Ethica et Oeconomia

Eppure quella candela non voleva bruciare

Questo non si era mai visto: una candela che rifiuta di accendersi. Tutte le candele dell’armadio inorridirono. Una candela che non voleva accendersi era una cosa inaudita! Mancavano pochi giorni a Natale e tutte le candele erano eccitate all’idea di essere protagoniste della festa, con la luce, il profumo, la bellezza che irradiavano e comunicavano a tutti.

Eccetto quella giovane candela rossa e dorata che ripeteva ostinatamente: “No e poi no! Io non voglio bruciare. Quando veniamo accesi, in un attimo ci consumiamo. Io voglio rimanere così come sono: elegante, bella e soprattutto intera”.

“Se non bruci è come se fosse già morta senza essere vissuta”, replicò un grosso cero, che aveva già visto due Natali. “Tu sei fatta di cera e stoppino ma questo è niente. Quando bruci sei veramente tu e sei completamente felice”. “No, grazie tante”, rispose la candela rossa. “Ammetto che il buio, il freddo e la solitudine sono orribili, ma è sempre meglio che soffrire per una fiamma che brucia”.

“La vita non è fatta di parole e non si può capire con le parole, bisogna passarci dentro”, continuò il cero. “Solo chi impegna il proprio essere cambia il mondo e allo stesso tempo cambia se stesso. Se lasci che la solitudine, buio e freddo avanzino, avvolgeranno il mondo”.

“Vuoi dire che noi serviamo a combattere il freddo, le tenebre e la solitudine?”.
“Certo”, ribadì il cero. “Ci consumiamo e perdiamo eleganza e colori, ma diventiamo utili e stimati. Siamo i cavalieri della luce”.
“Ma ci consumiamo e perdiamo forma e colore”.
“Sì, ma siamo più forti della notte e del gelo del mondo”, concluse il cero.

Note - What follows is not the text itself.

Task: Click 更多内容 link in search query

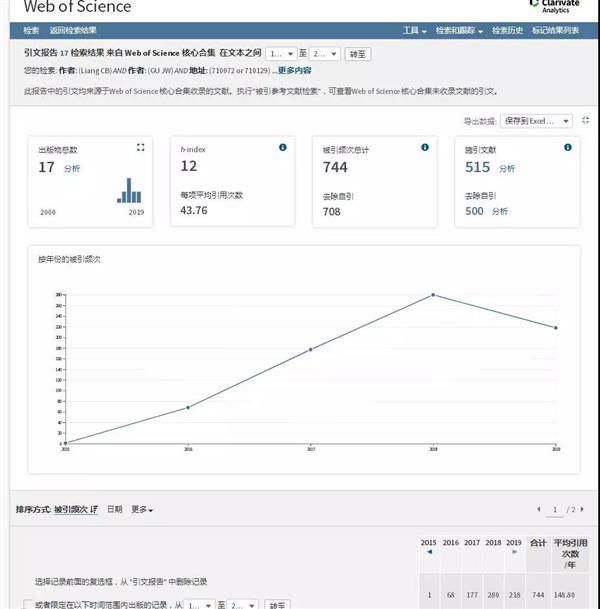Action: [294, 70]
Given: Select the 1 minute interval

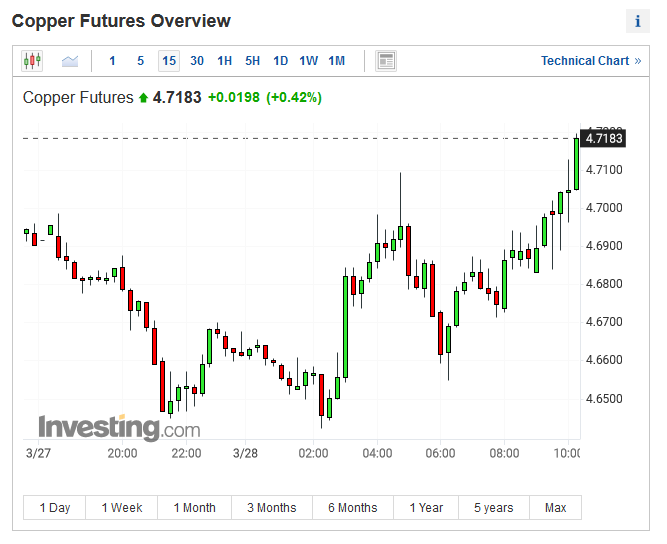Looking at the screenshot, I should pyautogui.click(x=112, y=61).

Così anche la candela rossa e dorata si lasciò accendere. Brillò nella notte con tutto il suo cuore e trasformo in luce la sua bellezza, come se dovesse sconfiggere da sola tutto il freddo e il buio del mondo. La cera e lo stoppino si consumarono piano piano ma la luce della candela continuò a splendere a lungo negli occhi e nel cuore degli uomini per i quali era bruciata.